- [Recorded information]:
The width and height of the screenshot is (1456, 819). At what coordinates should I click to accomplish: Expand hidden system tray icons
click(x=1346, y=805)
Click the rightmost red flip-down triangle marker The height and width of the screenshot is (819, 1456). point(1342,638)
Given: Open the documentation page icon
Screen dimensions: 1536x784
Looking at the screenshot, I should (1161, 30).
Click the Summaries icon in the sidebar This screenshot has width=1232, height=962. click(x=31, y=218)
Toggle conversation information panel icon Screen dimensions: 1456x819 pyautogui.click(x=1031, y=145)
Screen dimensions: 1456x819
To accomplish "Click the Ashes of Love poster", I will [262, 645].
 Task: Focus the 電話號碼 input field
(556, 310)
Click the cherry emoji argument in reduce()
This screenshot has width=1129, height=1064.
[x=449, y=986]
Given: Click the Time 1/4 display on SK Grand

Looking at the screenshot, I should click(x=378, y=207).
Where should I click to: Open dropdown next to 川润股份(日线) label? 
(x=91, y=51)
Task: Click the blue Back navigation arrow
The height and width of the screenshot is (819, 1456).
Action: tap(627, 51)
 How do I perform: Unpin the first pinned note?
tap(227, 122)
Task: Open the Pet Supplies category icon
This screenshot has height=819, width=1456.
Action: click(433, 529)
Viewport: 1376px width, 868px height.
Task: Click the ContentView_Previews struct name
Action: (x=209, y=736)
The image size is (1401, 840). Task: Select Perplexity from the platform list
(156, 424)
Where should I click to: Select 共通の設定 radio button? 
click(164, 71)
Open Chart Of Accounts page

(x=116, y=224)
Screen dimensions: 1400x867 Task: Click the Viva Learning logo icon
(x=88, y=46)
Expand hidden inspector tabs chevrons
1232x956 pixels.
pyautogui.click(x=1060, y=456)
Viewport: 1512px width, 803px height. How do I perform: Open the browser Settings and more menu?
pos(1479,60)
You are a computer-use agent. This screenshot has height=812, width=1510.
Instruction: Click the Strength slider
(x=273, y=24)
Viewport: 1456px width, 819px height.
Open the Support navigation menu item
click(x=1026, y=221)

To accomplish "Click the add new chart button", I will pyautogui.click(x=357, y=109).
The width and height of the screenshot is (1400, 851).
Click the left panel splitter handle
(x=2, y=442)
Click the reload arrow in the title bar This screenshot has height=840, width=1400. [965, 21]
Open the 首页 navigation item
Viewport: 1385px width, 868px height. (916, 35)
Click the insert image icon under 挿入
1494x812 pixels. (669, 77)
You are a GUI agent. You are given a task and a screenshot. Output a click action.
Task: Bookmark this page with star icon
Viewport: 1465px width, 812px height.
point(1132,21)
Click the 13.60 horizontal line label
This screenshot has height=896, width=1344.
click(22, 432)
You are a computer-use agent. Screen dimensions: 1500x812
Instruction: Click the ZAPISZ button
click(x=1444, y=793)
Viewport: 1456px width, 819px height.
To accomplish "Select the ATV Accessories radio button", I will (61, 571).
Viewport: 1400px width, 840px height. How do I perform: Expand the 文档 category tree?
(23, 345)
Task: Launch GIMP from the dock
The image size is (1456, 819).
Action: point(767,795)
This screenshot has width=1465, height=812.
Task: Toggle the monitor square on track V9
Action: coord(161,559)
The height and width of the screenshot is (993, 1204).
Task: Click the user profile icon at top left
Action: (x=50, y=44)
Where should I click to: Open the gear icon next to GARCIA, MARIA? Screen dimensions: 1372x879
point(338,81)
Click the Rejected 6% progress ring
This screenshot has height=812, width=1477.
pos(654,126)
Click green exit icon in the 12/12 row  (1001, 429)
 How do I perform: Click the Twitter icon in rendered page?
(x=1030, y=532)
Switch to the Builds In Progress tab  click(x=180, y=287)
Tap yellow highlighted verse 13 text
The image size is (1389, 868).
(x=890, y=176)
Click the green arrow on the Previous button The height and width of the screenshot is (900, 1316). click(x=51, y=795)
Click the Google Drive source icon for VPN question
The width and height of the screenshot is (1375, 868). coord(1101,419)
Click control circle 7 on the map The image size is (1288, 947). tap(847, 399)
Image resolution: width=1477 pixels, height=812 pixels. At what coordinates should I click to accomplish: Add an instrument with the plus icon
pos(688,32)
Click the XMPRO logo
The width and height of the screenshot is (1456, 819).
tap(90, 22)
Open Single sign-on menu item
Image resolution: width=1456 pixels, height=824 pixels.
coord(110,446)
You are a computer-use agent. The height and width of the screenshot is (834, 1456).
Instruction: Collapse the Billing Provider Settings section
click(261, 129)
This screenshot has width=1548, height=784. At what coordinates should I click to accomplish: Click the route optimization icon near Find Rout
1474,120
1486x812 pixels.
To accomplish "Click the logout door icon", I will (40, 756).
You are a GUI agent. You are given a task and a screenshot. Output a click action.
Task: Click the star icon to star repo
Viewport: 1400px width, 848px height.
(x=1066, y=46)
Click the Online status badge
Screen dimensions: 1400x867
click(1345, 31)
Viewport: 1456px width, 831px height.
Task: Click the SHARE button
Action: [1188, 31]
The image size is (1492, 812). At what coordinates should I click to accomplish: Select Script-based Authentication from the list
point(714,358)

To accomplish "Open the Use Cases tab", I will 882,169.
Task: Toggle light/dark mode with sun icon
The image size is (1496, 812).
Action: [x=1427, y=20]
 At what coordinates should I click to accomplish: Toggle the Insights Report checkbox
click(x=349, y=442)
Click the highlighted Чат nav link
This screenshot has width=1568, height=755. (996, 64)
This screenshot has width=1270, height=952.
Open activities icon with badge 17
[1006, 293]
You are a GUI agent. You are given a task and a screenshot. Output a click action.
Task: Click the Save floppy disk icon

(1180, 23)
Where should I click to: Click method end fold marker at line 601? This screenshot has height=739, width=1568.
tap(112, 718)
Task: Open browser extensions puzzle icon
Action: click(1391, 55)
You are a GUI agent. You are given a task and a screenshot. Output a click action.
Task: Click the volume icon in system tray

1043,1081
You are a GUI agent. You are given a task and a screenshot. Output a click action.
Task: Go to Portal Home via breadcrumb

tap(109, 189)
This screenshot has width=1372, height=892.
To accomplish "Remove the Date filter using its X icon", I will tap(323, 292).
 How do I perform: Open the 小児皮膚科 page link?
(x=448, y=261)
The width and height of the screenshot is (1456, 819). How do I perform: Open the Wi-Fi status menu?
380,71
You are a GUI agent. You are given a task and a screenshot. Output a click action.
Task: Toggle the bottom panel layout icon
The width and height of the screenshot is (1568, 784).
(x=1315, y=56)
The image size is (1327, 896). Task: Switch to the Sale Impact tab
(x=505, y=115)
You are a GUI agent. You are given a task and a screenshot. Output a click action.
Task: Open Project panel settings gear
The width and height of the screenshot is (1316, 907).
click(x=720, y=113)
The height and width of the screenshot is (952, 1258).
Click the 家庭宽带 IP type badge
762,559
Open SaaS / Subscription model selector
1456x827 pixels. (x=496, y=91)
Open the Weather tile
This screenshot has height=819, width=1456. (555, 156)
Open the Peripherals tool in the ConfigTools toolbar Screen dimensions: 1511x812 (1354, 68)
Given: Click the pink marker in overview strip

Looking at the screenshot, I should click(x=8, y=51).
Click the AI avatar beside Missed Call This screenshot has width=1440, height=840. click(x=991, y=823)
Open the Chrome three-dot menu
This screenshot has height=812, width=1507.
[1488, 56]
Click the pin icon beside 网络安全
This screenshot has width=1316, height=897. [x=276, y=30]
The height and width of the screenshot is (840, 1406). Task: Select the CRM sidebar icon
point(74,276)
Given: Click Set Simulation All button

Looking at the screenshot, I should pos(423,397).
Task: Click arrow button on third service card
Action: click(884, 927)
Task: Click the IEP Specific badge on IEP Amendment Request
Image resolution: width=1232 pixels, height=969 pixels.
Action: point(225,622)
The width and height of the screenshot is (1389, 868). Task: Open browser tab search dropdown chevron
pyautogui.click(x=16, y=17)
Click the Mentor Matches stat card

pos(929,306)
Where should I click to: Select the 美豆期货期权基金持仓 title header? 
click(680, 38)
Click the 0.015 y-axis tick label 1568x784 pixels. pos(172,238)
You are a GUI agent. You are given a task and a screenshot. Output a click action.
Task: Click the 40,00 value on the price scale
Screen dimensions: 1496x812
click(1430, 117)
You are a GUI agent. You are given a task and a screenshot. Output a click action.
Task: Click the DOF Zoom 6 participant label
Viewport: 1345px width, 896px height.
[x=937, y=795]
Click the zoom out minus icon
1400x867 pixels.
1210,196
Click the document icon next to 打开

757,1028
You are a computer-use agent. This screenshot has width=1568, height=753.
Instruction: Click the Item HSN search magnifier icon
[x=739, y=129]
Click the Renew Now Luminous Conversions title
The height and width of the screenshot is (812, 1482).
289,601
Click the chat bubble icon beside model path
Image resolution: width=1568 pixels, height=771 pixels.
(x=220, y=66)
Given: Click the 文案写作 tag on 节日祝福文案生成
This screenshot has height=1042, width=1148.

- [Work order]:
Produce only the lines from the line containing "Click the 0.015" through the line containing "Task: Click the DOF Zoom 6 participant label", inclusive of both, exactly as they stand in the entries above.

- [Final answer]:
Click the 0.015 y-axis tick label 1568x784 pixels. pos(172,238)
You are a GUI agent. You are given a task and a screenshot. Output a click action.
Task: Click the 40,00 value on the price scale
Screen dimensions: 1496x812
click(1430, 117)
You are a GUI agent. You are given a task and a screenshot. Output a click action.
Task: Click the DOF Zoom 6 participant label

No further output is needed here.